Camp Mystic had appealed repeatedly to FEMA to be removed from a 100-year floodplain designation—a request that was approved, despite the camp’s location in “Flash Flood Alley.” The camp reportedly had no flood alarms, emergency communications, or evacuation systems in place. Campers were told to stay in their cabins as floodwaters rose, a policy in place since a similar 1987 flood.
During a Texas Senate committee hearing, parents called for sweeping safety reforms. Michael McCown, who lost his 8-year-old daughter Linnie, said, “We did not send Linnie to a war zone. We sent her to camp.” He called for updated communications, evacuation plans, and weather alert systems to be standard across all camps.

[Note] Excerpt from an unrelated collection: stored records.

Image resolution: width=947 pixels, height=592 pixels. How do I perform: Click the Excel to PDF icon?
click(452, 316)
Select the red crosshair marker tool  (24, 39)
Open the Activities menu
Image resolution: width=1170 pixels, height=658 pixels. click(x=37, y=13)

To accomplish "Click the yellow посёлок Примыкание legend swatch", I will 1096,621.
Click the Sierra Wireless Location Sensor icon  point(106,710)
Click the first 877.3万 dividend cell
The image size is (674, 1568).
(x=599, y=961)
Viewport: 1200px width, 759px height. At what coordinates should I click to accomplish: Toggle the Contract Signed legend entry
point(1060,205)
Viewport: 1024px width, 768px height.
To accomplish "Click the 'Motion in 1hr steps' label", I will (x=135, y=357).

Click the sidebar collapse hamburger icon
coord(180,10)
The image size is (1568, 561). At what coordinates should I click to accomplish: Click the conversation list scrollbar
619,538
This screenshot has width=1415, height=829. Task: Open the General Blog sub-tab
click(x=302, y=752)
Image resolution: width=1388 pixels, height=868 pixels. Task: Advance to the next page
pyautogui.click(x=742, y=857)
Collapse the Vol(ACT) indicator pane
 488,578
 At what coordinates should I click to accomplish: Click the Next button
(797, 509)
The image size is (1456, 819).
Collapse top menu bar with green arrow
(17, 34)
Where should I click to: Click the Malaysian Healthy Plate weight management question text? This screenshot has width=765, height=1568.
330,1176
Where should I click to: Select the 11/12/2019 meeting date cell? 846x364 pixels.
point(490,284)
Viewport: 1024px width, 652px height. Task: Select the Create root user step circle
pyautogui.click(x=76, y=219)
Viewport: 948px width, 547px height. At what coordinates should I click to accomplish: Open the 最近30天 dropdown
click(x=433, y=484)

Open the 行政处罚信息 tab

Cici Williams Steward, mother of missing camper Cile, said, “My daughter was stolen from us… because of preventable failures.” She testified that obvious safety protocols were ignored, and accountability is urgently needed.
Another grieving father, Clark Baker, emphasized the danger of housing young children in flood zones without proper safeguards. “Complacency… led to the deaths of 27 amazing, innocent, beautiful girls,” he said. “We simply ask for mandatory, common sense, state-regulated safety protocols for camps.”
Blake Bonner, whose daughter Lila also died, condemned the camp’s “stay-in-place” policy and inadequate preparation. “Our daughters paid the ultimate price for their obedience to a plan that was destined to fail,” he said. Bonner added that ignoring lessons from the past was “a failure of planning, prevention, detection, and response.”
Camp Mystic charges up to $15,000 per summer, with no cell service, radios, or emergency alarms in place. The camp’s communication blackout, parents argued, should not extend to staff responsible for children’s safety.
The Texas Senate committee advanced SB 1, a new bill that mandates weather alert systems, updated evacuation plans, and bans sleeping quarters in known flood zones. The legislation is expected to pass and be signed into law, bringing long-overdue oversight to the state’s 1,100 summer camps.